## INSTRUCTIONS FOR THE TASK
What you return must match the records word for word, except that pictures are dropped.

(Data entries)
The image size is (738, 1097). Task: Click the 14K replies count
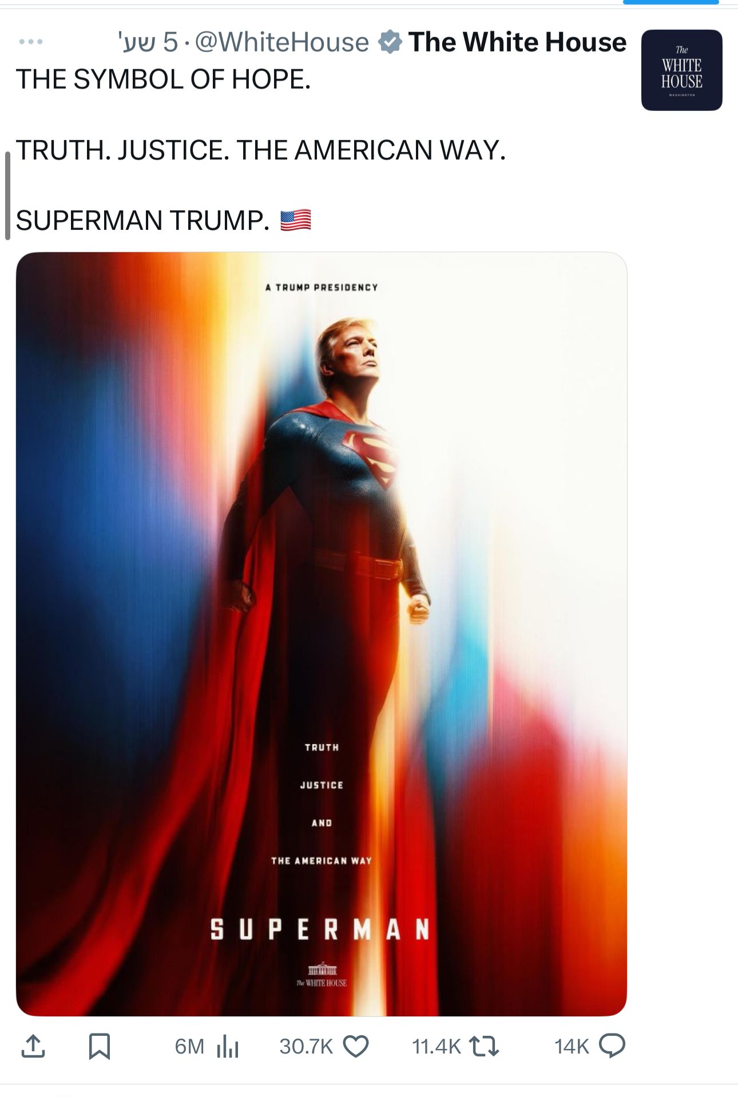(x=572, y=1047)
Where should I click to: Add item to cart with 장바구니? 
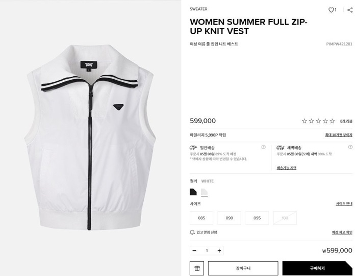(x=243, y=268)
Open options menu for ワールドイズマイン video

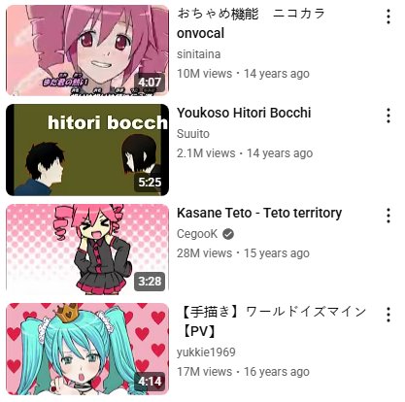click(x=388, y=315)
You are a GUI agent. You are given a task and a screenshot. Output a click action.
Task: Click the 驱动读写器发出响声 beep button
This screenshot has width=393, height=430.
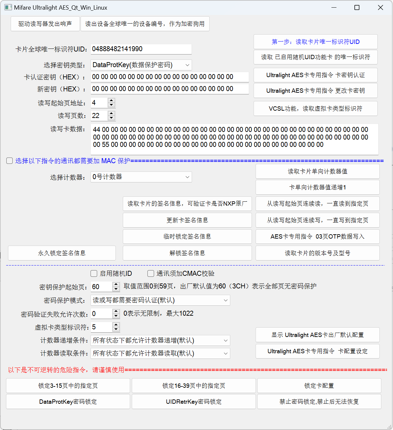coord(45,24)
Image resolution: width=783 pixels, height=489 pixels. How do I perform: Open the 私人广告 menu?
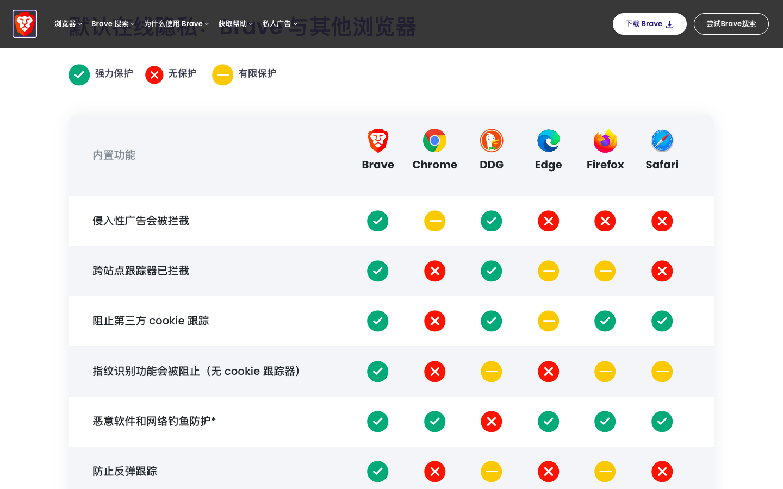tap(278, 23)
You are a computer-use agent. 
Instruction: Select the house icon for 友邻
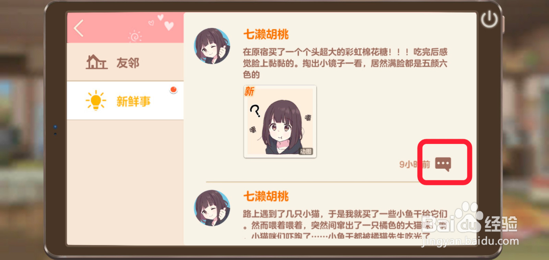pos(96,62)
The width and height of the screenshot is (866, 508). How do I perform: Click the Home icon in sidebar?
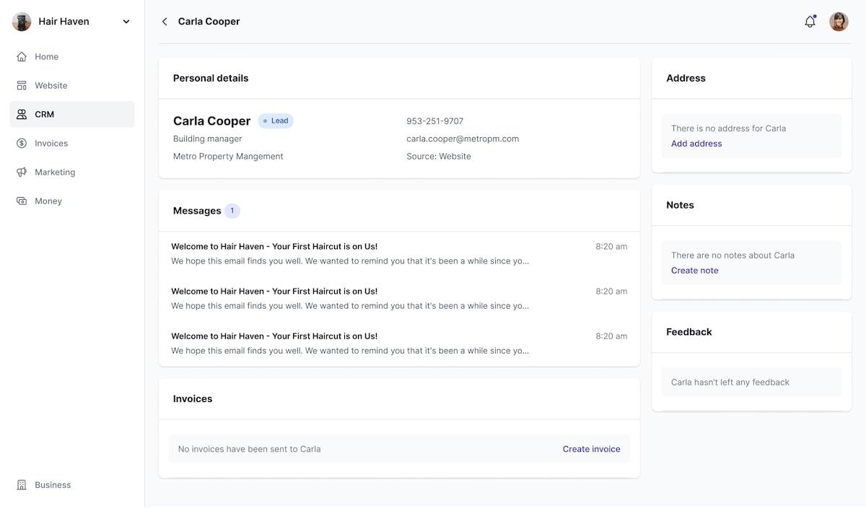[22, 56]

## OUTPUT BELOW
The image size is (738, 1097). Task: Click the 14K replies count
(x=572, y=1047)
Where should I click to: Add item to cart with 장바구니? 
(x=243, y=268)
Open options menu for ワールドイズマイン video

click(x=388, y=315)
You are a GUI agent. You are given a task and a screenshot. Output a click action.
Task: Click the 驱动读写器发出响声 beep button
This screenshot has width=393, height=430.
coord(45,24)
Image resolution: width=783 pixels, height=489 pixels. How do I perform: Open the 私人广告 menu?
tap(278, 23)
You are a computer-use agent. 
Instruction: Select the house icon for 友邻
pos(96,62)
The width and height of the screenshot is (866, 508). How do I perform: Click the Home icon in sidebar?
[22, 56]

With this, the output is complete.